TASK DESCRIPTION: Starting at the line that holds "You are a computer-use" and stopping at the line that holds "Instruction: Select the", restate the records below word for word, with both of those lines included.

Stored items
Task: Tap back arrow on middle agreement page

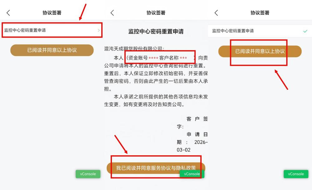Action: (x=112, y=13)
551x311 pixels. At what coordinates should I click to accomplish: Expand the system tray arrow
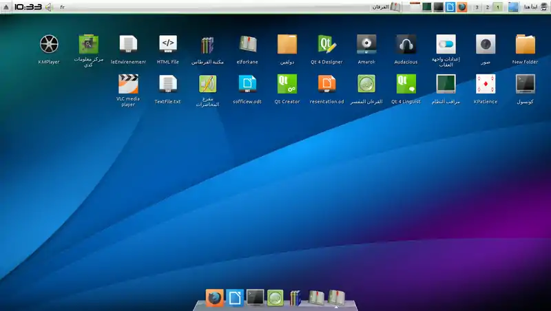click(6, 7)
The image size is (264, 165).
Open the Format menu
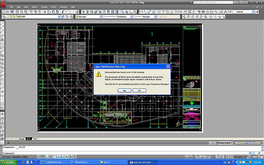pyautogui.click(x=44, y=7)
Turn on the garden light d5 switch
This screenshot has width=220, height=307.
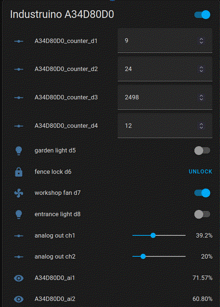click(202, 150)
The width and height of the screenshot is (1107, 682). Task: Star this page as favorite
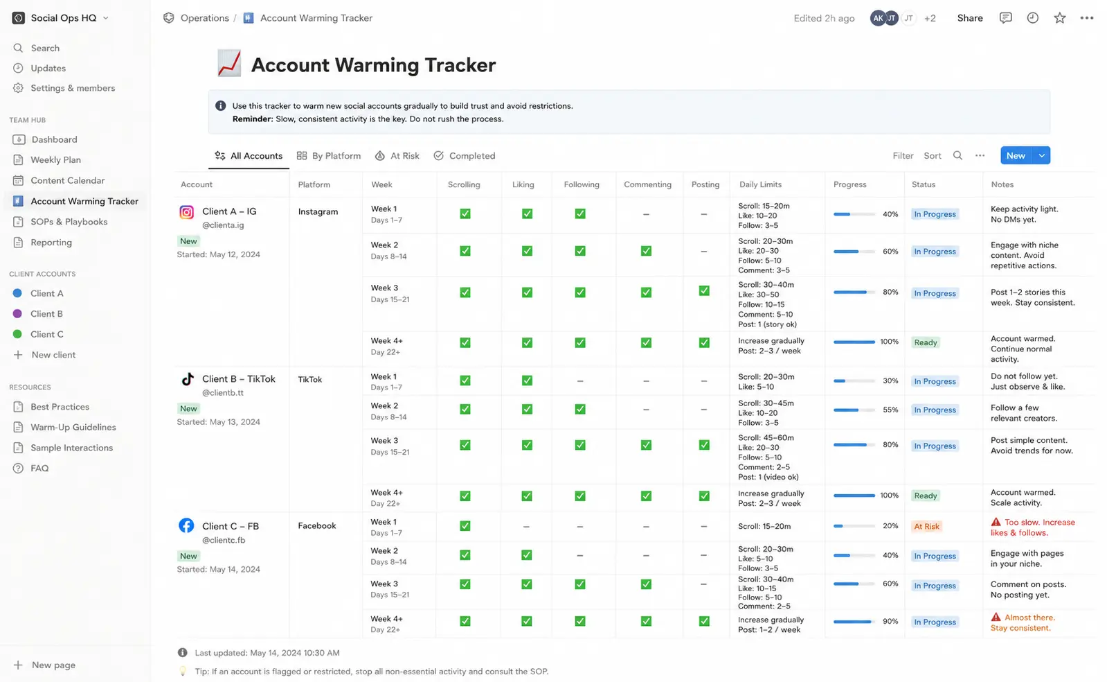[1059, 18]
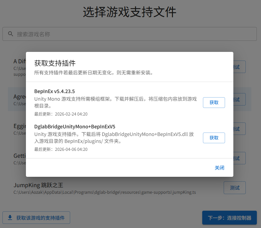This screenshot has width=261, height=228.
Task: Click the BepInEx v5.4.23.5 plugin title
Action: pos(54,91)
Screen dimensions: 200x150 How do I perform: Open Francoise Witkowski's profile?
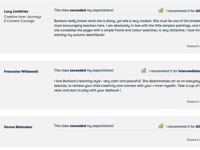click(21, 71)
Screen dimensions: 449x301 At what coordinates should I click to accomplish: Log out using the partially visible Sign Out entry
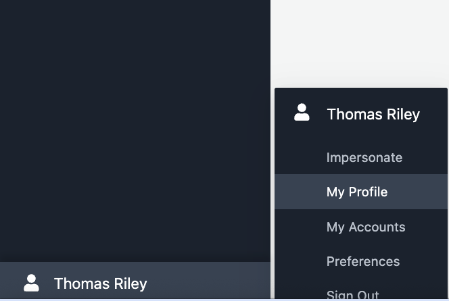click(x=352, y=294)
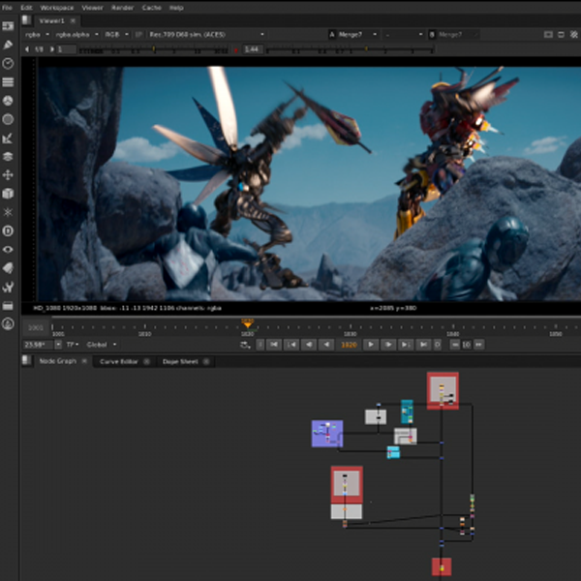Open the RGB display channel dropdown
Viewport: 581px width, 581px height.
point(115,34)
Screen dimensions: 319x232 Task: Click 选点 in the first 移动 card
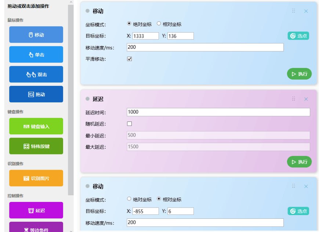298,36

...

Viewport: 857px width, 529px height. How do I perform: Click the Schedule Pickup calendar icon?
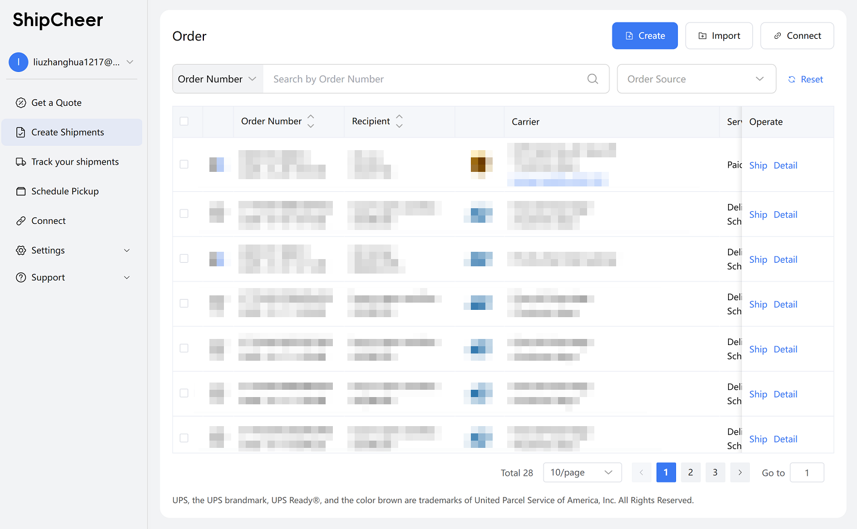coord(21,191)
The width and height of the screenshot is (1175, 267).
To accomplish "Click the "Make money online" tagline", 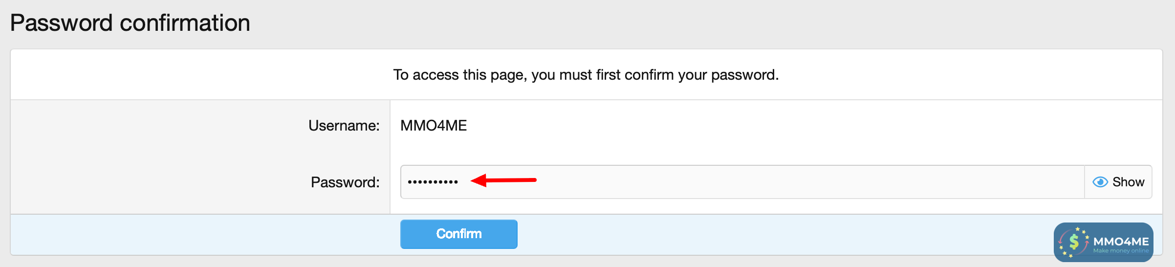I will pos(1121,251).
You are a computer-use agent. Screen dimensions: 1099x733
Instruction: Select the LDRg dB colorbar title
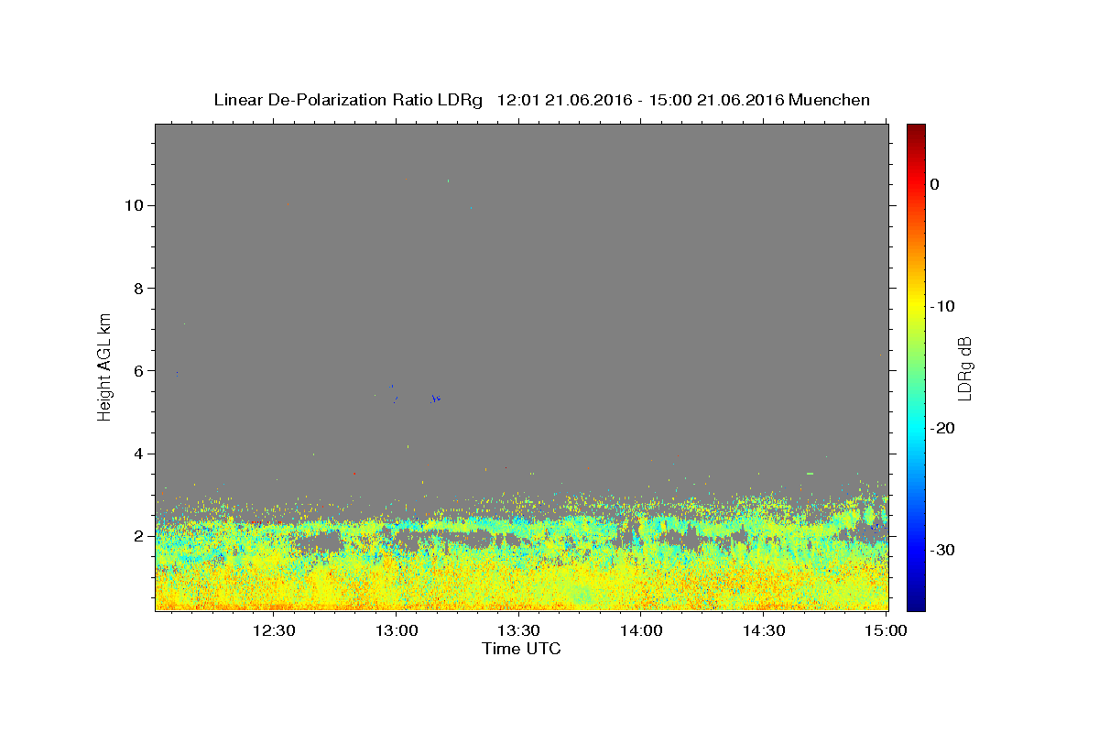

TASK SOLUTION:
You are a computer-use agent. Screen dimensions: 1099x733
Instruction: Select the LDRg dB colorbar title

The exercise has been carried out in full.